What determines value?
A source once told me that the stock market is like attending a 
ballet. But the value isn't in what price you put on the performance, 
but what the majority of the audience thought of it. 
Share value dillution is another issue and a big problem. But a 
bigger one is the sophistication happening in the equity markets 
today, where huge blocks are trading, or crossing, without anyone 
knowing party A was trying to dump so many shares. They often trade 
in what are called dark pools. The process is meant to ultimately 
protect your retirement funds, for one example, from a drop in share 
price due to market impact.

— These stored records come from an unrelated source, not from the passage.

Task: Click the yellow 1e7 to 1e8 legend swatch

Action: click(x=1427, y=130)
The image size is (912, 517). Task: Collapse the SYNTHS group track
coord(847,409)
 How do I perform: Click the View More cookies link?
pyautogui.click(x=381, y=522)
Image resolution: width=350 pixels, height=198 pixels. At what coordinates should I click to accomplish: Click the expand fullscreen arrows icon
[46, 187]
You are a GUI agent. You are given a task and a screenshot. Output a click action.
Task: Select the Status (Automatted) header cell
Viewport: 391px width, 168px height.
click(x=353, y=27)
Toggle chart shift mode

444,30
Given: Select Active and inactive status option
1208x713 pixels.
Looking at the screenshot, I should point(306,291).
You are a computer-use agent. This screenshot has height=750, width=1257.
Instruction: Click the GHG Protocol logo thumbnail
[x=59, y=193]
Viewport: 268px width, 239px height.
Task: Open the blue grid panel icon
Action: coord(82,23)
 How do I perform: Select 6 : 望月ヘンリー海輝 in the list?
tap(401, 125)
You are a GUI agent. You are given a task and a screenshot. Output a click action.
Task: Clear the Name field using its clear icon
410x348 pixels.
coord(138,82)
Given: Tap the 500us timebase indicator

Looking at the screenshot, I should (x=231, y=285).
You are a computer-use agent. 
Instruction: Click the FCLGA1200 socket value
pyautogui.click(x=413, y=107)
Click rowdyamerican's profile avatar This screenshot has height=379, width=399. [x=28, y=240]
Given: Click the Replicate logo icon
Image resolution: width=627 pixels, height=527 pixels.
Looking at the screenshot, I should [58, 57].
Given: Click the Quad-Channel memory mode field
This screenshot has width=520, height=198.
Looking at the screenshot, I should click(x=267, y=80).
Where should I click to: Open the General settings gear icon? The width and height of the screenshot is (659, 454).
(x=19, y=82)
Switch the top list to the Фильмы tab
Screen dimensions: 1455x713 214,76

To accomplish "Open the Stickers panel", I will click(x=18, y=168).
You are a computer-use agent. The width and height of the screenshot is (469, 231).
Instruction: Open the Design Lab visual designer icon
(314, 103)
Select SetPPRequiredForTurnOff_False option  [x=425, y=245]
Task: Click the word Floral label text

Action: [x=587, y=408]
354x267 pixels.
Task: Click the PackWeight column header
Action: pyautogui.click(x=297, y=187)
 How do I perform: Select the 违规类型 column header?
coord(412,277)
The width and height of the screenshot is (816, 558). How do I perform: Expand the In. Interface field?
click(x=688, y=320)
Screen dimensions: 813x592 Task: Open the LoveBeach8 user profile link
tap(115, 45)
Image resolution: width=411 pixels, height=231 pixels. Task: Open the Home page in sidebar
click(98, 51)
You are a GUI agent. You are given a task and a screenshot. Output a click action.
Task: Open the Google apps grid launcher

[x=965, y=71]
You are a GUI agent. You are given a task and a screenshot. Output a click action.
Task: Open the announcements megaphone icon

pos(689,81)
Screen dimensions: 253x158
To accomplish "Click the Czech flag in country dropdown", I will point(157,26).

But now other sophisticated players -- 
Bloomberg for one -- have figured ways to mine these deep pools, for 
a price. So these customers will have information that the average 
investor doesn't have. It's another blow to the SEC's on-going 
efforts to keep the markets a level playing field for Joe Six-Pack, 
if you will.
Maureen 

--- In AsburyPark@yahoogroups.com, "oakdorf" <[EMAIL PROTECTED]> wrote:
>
> --- In AsburyPark@yahoogroups.com, "oakdorf" <oakdorf@> wrote:
> >
> > What determines value?
> > 
> 
> another market problem..
> 
> a guy like me goes and makes some moves to buy some GE (General 
> Electric) for stability and now (as of this minute) a nice dividend 
> based on stock price. I buy it at what I think is a great value 
even 
> taking into account GE financing arm and god only knows.
> 
> Then, a few hours later, a guy named Warren Buffet must of heard 
that 
> I buy GE for all the right reasons, and he says shit, Dave must 
know 
> something. So he picks up the phone, calls Mrs. Buffet and gets her 
> ok to move $3 BILLION into GE, getting a 10% dividend and all kinds 
> of other goodies to protect, more or less his investment. Then GE 
> makes his deal even nicer, allowing Mr. B to get their new stock 
> offering(funny paper money a company is permitted to issue at will) 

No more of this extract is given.